Set task:
Answer these questions using the passage below about Lin-Manuel Miranda's San Juan.
1. Where will Mr. Miranda bring "Hamilton" next month?
2. Who gave him the Emmy he won for "Hamilton" as a Christmas present?
3. Where is the stretch of sand he calls his childhood beach?

-- start of Extracted text --

Those months went on to inform Mr. Miranda’s taste in food, art and culture. “I didn’t stay in a hotel, I stayed in town, I ate Puerto Rican food. That’s different than being a tourist.”

Over the years, Mr. Miranda has become one of the most prominent advocates for Puerto Rico. Next month, he will bring his musical “Hamilton” back to San Juan’s Centro de Bellas Artes Luis A. Ferré for two weeks, hosting a fund-raiser to support the Hispanic Federation and the Flamboyan Foundation, a charity devoted to educational equity in Puerto Rico.

Mr. Miranda’s San Juan is one with a lot of history and authenticity — and, of course, one that leans heavily into the arts, including two places of special importance to the composer: Placita de Güisin, a community space with shops and food, and Galería Lin-Manuel Miranda, with exhibitions dedicated to Mr. Miranda’s art and his family history. Mr. Miranda has donated most of his awards — Tonys, Grammys, a Pulitzer — to the Galería. With one notable exception.

“For Christmas, my dad gave me the Emmy I won for ‘Hamilton’ — it got sent to his house nine months prior. He was like, ‘We found it was in our house, so Merry Christmas!’ I was like, ‘Your gift is an award I won?’” said Mr. Miranda, laughing so hard he had trouble getting the words out. “So I still have the ‘Hamilton’ Emmy … because I got it for Christmas.”

Here are five of Mr. Miranda’s favorite places to visit in and around San Juan.

When he was a “young, almost adult,” Mr. Miranda said, “I would rent a car and drive around Old San Juan myself and just take it all in — the colonial buildings, the cobblestone streets.”

“This is where all my childhood summer pictures are,” said Mr. Miranda of the generous stretch of sand in Vega Alta about half an hour from the center of San Juan. He’d spend most of his time at his grandparents’ house while they worked, but occasionally summer, “we’d go to the beach — and it’s beautiful. It’s my childhood beach.”

The ocean lapping at these shores is especially gentle. “The waves are so chill, you can let the kids and the dog run around, and it’s so easy to get into and out of the water in Puerto Rico. I just see that coastline, and it’s home.”

-- end of Extracted text --
-- start of Dataset --

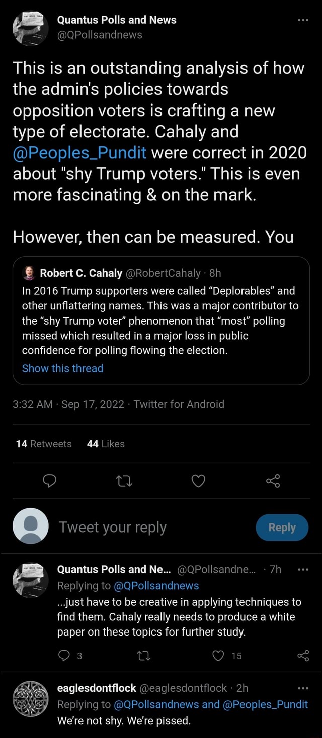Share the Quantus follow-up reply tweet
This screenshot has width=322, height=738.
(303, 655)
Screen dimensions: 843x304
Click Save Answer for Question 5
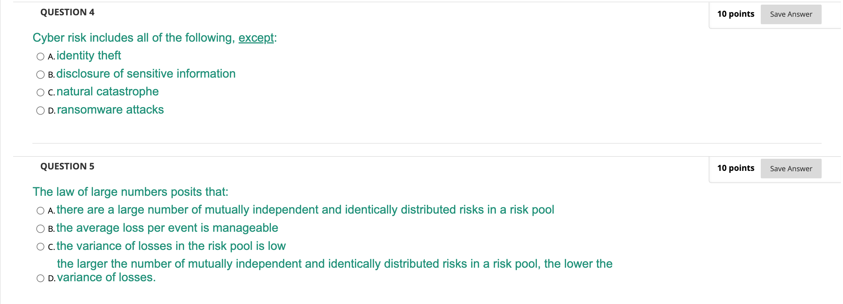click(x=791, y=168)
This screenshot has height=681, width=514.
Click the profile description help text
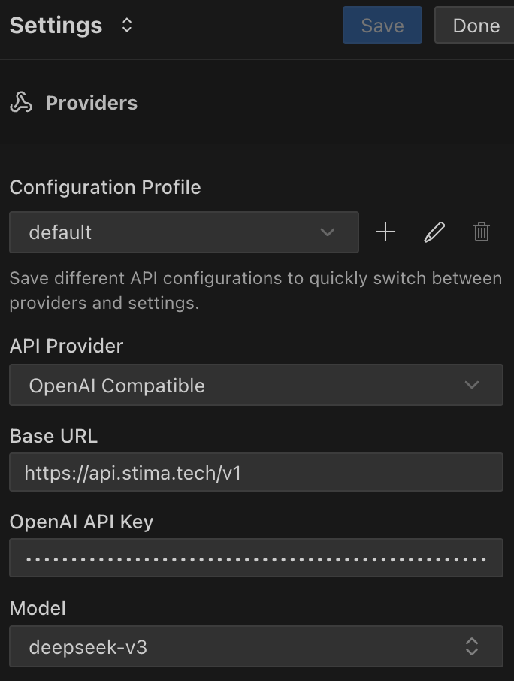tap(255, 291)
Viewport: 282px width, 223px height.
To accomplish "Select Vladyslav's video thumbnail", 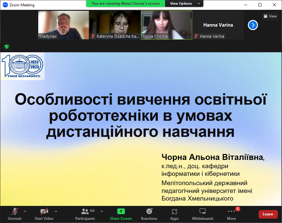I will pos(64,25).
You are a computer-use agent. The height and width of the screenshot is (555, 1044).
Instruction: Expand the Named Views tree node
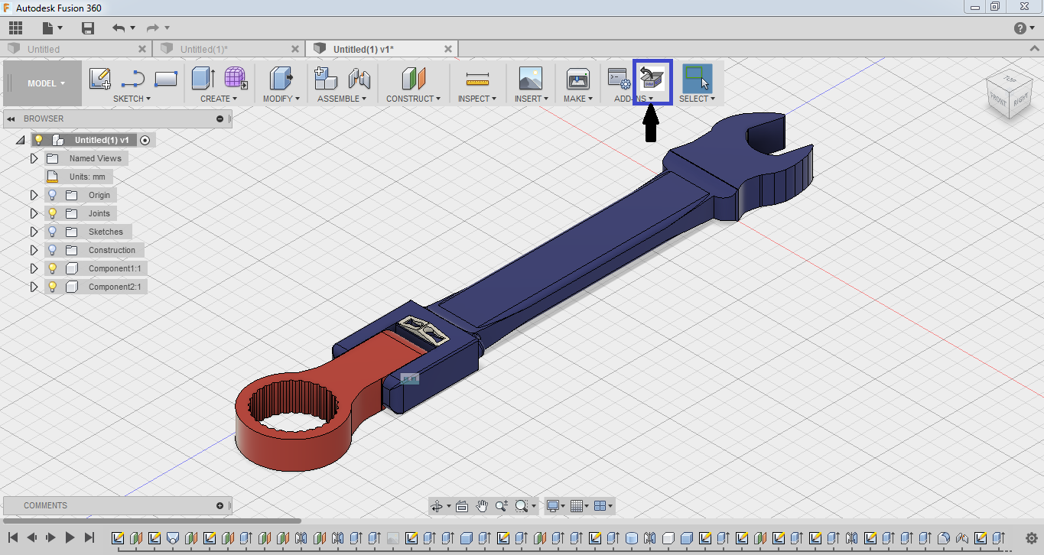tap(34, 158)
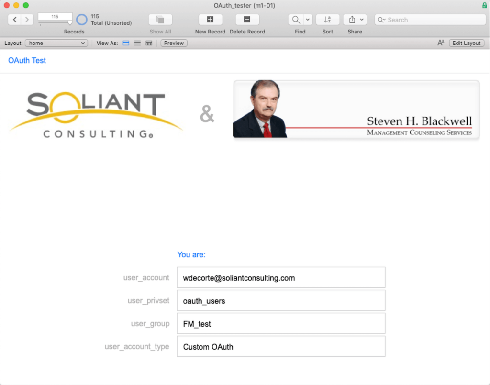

-- end of Dataset --

Reply to the task:
1. To San Juan's Centro de Bellas Artes Luis A. Ferré, for two weeks.
2. His dad.
3. In Vega Alta, about half an hour from the center of San Juan.